----- Dataset excerpts

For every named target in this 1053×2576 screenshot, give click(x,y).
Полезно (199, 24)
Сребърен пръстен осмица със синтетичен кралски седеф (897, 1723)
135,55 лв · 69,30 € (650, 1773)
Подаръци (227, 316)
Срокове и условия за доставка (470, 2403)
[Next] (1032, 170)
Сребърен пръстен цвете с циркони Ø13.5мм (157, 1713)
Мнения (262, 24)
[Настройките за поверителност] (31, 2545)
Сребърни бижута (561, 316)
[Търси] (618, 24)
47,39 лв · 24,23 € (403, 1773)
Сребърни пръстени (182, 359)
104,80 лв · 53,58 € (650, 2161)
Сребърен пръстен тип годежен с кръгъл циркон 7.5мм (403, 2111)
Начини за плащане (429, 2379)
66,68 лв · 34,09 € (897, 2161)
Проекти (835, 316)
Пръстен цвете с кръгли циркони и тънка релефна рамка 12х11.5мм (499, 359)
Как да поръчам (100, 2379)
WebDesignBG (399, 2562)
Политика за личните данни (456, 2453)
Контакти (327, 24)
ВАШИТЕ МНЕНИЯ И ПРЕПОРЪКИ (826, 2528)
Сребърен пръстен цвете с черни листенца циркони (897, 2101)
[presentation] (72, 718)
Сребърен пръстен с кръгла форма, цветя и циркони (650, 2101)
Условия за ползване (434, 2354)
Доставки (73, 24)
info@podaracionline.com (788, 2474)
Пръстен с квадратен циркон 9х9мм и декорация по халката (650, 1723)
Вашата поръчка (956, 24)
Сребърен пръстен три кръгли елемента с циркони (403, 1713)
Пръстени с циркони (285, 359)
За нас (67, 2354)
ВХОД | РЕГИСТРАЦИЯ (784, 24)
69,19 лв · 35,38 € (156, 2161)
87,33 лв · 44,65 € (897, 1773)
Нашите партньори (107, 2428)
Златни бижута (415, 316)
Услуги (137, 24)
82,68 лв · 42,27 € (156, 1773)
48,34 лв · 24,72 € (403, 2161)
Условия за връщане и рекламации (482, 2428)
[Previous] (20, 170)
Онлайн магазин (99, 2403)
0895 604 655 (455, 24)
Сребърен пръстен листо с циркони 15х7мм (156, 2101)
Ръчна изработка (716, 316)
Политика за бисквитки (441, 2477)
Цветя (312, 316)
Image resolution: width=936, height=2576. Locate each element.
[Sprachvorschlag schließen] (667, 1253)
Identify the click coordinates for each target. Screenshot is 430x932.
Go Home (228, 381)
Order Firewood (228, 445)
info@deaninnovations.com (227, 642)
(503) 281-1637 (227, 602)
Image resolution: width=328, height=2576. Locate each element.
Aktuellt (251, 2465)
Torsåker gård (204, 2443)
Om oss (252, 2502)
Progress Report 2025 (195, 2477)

----------

Work task -> From the data above, copy each line that holds "resolution".

Answer area ->
Image resolution: width=936, height=2576. Locate each element.
Image resolution: width=328, height=2576. Locate each element.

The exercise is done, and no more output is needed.